Rhetorische Fragen folgen: „Wer verwüstet unsere Innenstädte?“ Die von Weidel erwartete Antwort ist mir klar – ich warte schon, bis sie es ausspricht. Sie sagt es noch nicht. Das Magdeburg-Attentat wird zitiert. Der Attentäter habe „Terror in UNSER Land gebracht“ — wieder diese pronominale Abschottung nach innen – die WIR-Gruppe, die vermeintlichen „Deutschen“, zu der die ANDEREN (in Weidels Augen Menschen mit Migrationsgeschichte, Geflüchtete und Menschen, die Straftaten begangen haben) nicht gehören.

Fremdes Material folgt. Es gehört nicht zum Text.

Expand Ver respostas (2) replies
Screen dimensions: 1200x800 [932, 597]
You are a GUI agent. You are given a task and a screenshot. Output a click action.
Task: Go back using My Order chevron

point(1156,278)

Ein interessanter Dreiklang wird als Ziel präsentiert: „Stark, reich und sicher“ solle Deutschland mit ihr wieder werden. Trikolon nennt sich diese Stilfigur. „Stark“ und „reich“ – was soll das bedeuten? Eine finanzielle Bewertung oder mehr? Durchaus doppeldeutig könnte hier auch „das Reich“ als nationalsozialistische Vokabel gemeint sein. Die Vokabeln erinnern, auch wenn sie als Adjektive stehen bleiben, unzweifelhaft an den NS-Jargon. Die Sprache im Nationalsozialismus enthielt häufig Übertreibungen und hob die „Größe“ von Personen oder Dingen mit Wörtern wie „einmalig“, „einzig“, „gigantisch“ usw. hervor. Viele Propaganda-Redewendungen kamen auch dem Bereich der Religion („Heil“, „ewig“; Quelle: Victor Klemperer: LTI – Lingua Tertii Imperii. Notizbuch eines Philologen).
Wir sind etwa bei der Hälfte der gut 20-minütigen Rede angekommen.
Vom Thema und auch der Bezeichnung „Remigration“ hatte Weidel sich bisher distanziert, wiederholt ihn nun allerdings doppelt: „dann heißt es eben RE-MI-GRA-TION“. Auch über den Remigrations-Begriff lässt sich linguistisch diskutieren. Einst aus der Soziologie als neutraler Begriff für Migrationsprozesse stammend, wurde er von der Neuen Rechten semantisch besetzt, denn er wurde als Kampfbegriff und Euphemismus für Vertreibung und Deportation übernommen, d. h. er wurde inhaltlich verengt und extrem abgewertet (= Begriffsverengung und ‑verschlechterung).
Wir kommen nun in der Rede zu Weidels 100-Tage-Plan, wenn sie Kanzlerin würde. Es ist aber nie eine „sie“-Form, sondern immer das kollektive „wir“. Dinge in der Zukunft stellt sie dar, als wären sie schon passiert: Die „deutschen Grenzen sind dicht, sie sind dicht“. Dieses narrative Mittel der Prolepse kennen wir aus der Textsorte der Vision, welche die Zukunft als Gegenwart suggeriert, um möglichst einfach Motivation für Komplexitätsmanagement und Unvorhersehbarkeit zu erzeugen. Klare, kurze, stakkatoartige Sätze. Fast nur Hauptsätze. Ansagen, keine Erklärungen. Weidel diktiert die Zukunft und will die „Verramschung des deutschen Passes“ endgültig beenden. Themenwechsel.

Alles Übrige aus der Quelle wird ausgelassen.